Caroline – Temos uma equipe pequena baseada em Londres, mas contamos com colaboradores e leitores de todo o mundo. Temos um conselho editorial internacional, que recomenda temas e sugere idéias, além de editores especialistas convidados para cada tema especial. Exploramos grandes redes de trabalho para adquirir notícias regionais, examinamos muitas outras publicações, o máximo que podemos, e nos mantemos atentos ao que está acontecendo. Eu freqüento conferências sobre filantropia em todo o mundo e costumo tentar me manter atualizada e encontrar novos escritores.

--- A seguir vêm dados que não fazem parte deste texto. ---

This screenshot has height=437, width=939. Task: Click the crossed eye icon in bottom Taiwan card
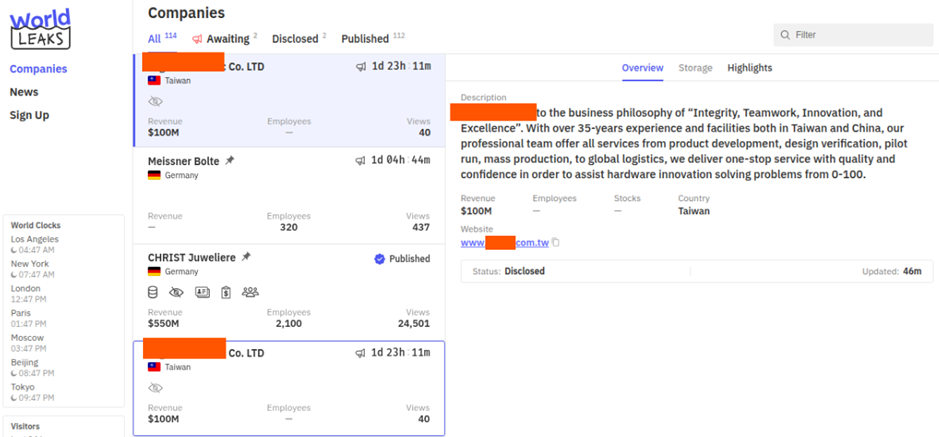(155, 388)
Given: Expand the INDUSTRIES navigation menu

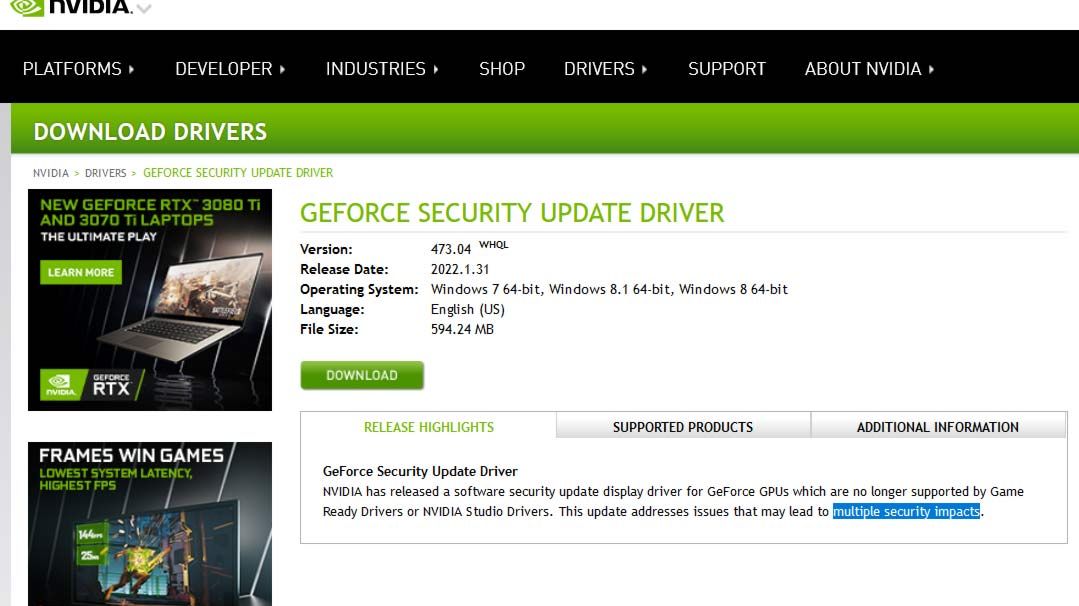Looking at the screenshot, I should (x=382, y=69).
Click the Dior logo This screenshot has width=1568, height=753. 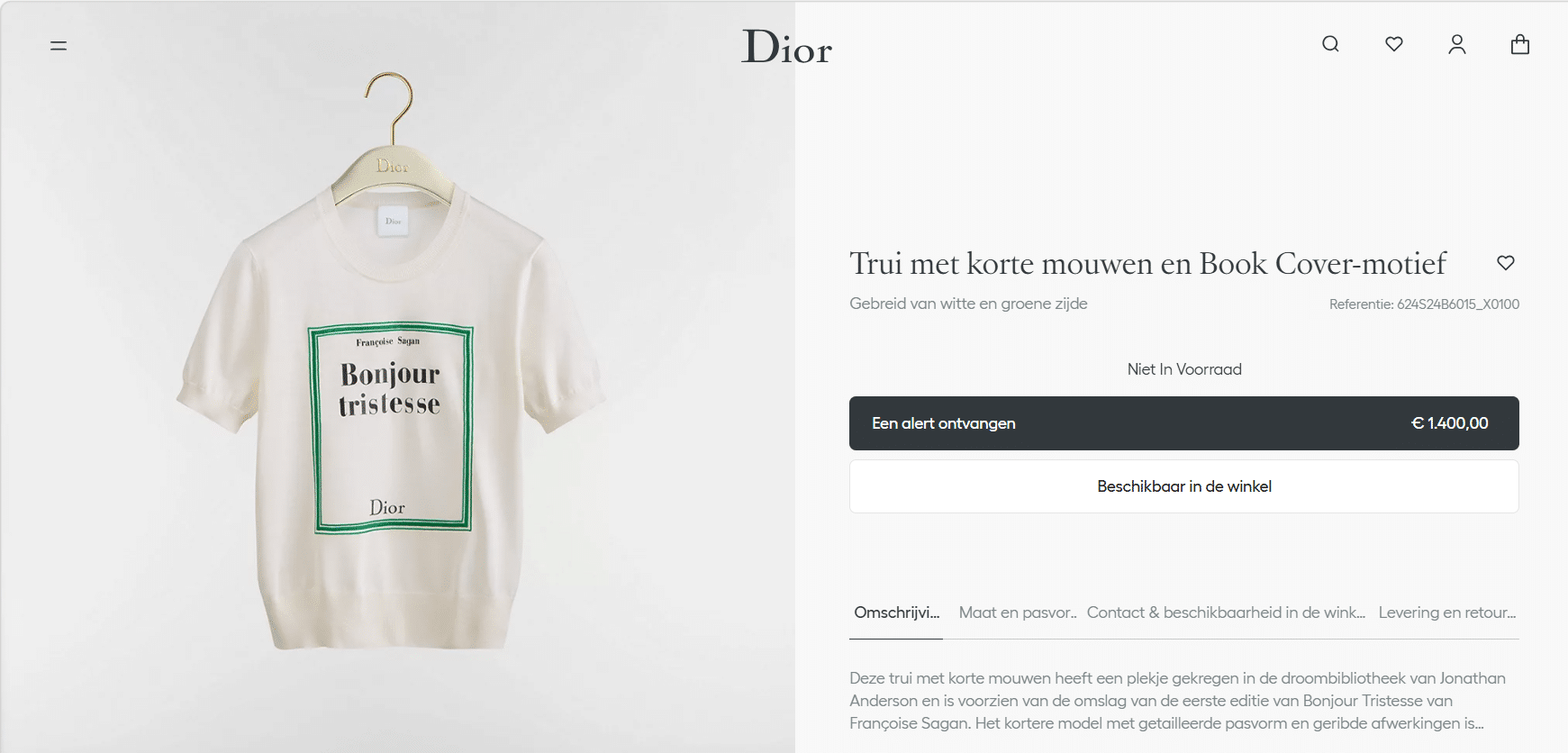786,47
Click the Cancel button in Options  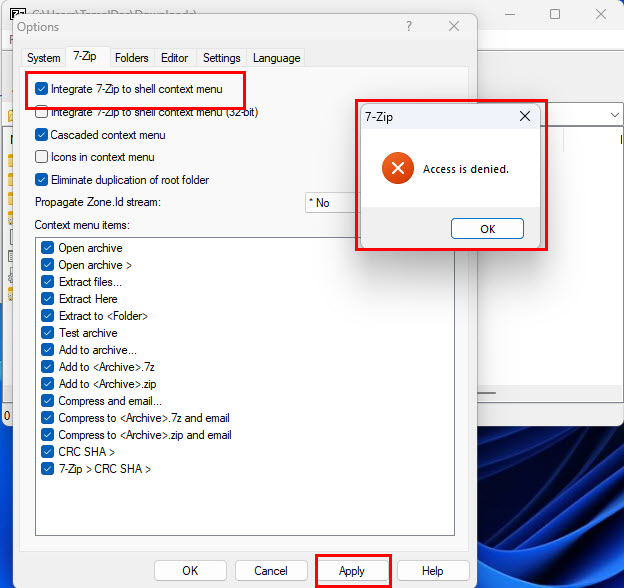coord(271,571)
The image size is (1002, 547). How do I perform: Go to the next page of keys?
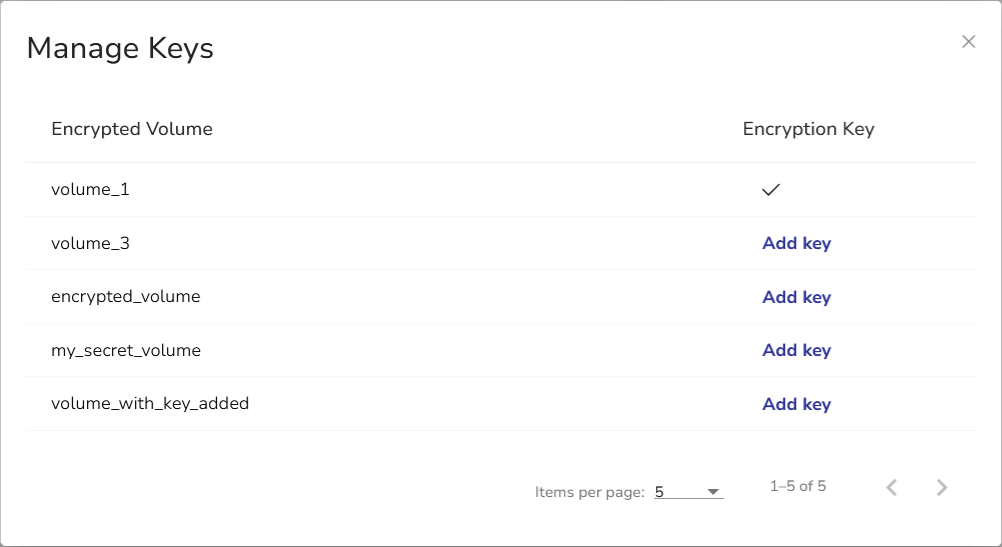pos(941,488)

redeGIFE – Qual a diferença entre o material publicado pela Alliance e outras publicações da grande mídia e especializadas em terceiro setor?
Caroline – A Alliance publica mais ou menos as notícias que outras mídias deixam de fora. Em outras palavras: o processo. Enquanto a grande mídia publica a história, escândalos ou sucessos que aquecem o coração, nós focamos no processo que leva aos sucessos e aos fracassos, e utilizamos histórias para ilustrá-lo. Além disso, a Alliance tem conteúdo global, enquanto que a maioria das outras publicações do terceiro setor faz cobertura nacional. Claro que focamos em filantropia e investimento social privado, ao invés do terceiro setor mais profundamente, mas há outras publicações que fazem isso. Cobrir filantropia globalmente é, de fato, o nosso nicho.

redeGIFE – Por que trazer o material da Alliance para o Brasil?
Caroline – Nós pretendemos que a Alliance seja lida em todo o mundo, porque acreditamos que o investimento social privado será beneficiado pelo intercâmbio de idéias e experiências com outros países. O Brasil é um grande país, com um rápido crescimento do terceiro setor, e tenho certeza que poderá se beneficiar tendo acesso a algumas das experiências de outros países. Mas esta é uma via de duas mãos: igualmente, há algumas coisas muito animadoras acontecendo no Brasil que o setor filantrópico de outros países deve conhecer. Nós gostaríamos de ver a Alliance criando uma ponte e ajudando este intercâmbio a acontecer.